For more than 20 years, Melissa Smith has been involved in health care. Starting as a medical assistant, before becoming a licensed practical nurse, and later, a registered nurse, Smith is now the new Mitchell County Public Health administrator. Smith, who lives on a dairy farm south of Adams, Minnesota, took over the duties on Dec. 4.
“I’m a registered nurse with a passion for public heath nursing,” said Smith, who’s spent the last five and a half years teaching.
Smith’s passion for public health was sparked, in part, by Dr. Pat Thompson, while Smith was studying at Winona State University.
“She was a great instructor who really cared about public health,” said Smith. “In addition, I had some things occur with my youngest son who suffered a serious illness for an extended period of time and was hospitalized at St. Mary’s.”
That illness was E-coli and HUS, or hemokydic uremic syndrom, which effects the kidneys. During the time of her son’s illness, she worked closely with the state epidemiologist.
Her job as administrator includes managing the public health and home health for Mitchell County. While home health involves providing care to clients in their homes, including personal care services, skilled nurses and homemaking, the public health aspects involve serving all of Mitchell County.

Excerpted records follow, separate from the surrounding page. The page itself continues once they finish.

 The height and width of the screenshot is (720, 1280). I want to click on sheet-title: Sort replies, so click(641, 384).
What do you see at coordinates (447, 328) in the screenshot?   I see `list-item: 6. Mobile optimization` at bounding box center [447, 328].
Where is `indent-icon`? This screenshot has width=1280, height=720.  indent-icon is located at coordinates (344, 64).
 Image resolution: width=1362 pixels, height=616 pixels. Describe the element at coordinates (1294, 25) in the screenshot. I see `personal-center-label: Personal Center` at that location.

“The staff has all been very inviting,” said Smith. “The biggest challenge so far is learning Iowa rules and regulations. I taught in Minnesota, and prior to that was a home care director, which is similar, but different to the job I have now. For one, the agency was much smaller, and secondly, it didn’t have public health. I’m really excited about the public health aspect of this job.”
Because of her keen interest in public health, Smith is also taking classes at the University of Minnesota School of Public Health. With her new job has also come a new set of goals for the things she would like to see take place in Mitchell County.

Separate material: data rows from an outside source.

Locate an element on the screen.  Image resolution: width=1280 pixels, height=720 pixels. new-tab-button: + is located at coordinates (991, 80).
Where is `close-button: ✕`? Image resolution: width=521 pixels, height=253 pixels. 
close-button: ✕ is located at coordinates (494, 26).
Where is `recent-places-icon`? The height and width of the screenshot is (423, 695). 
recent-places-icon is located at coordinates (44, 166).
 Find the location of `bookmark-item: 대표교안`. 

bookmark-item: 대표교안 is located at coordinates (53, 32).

“My short term goals are to get too know and engage with the staff and community and to maintain the high quality services the staff have been providing,” said Smith. “But my long-term goals are to really get into the public health side of the agency with Osage and the surrounding communities of Mitchell County and be more active from a public standpoint.”
In order to get more active and achieve her goals, Smith has plans to apply for grants and establish some of the programs that are available though grant funding from the Iowa Department of Health, including a community wide substance abuse coalition, emergency preparedness, and immunization promotion.
“Public health is very interesting to me,” said Smith. “And we will get these programs up and running.”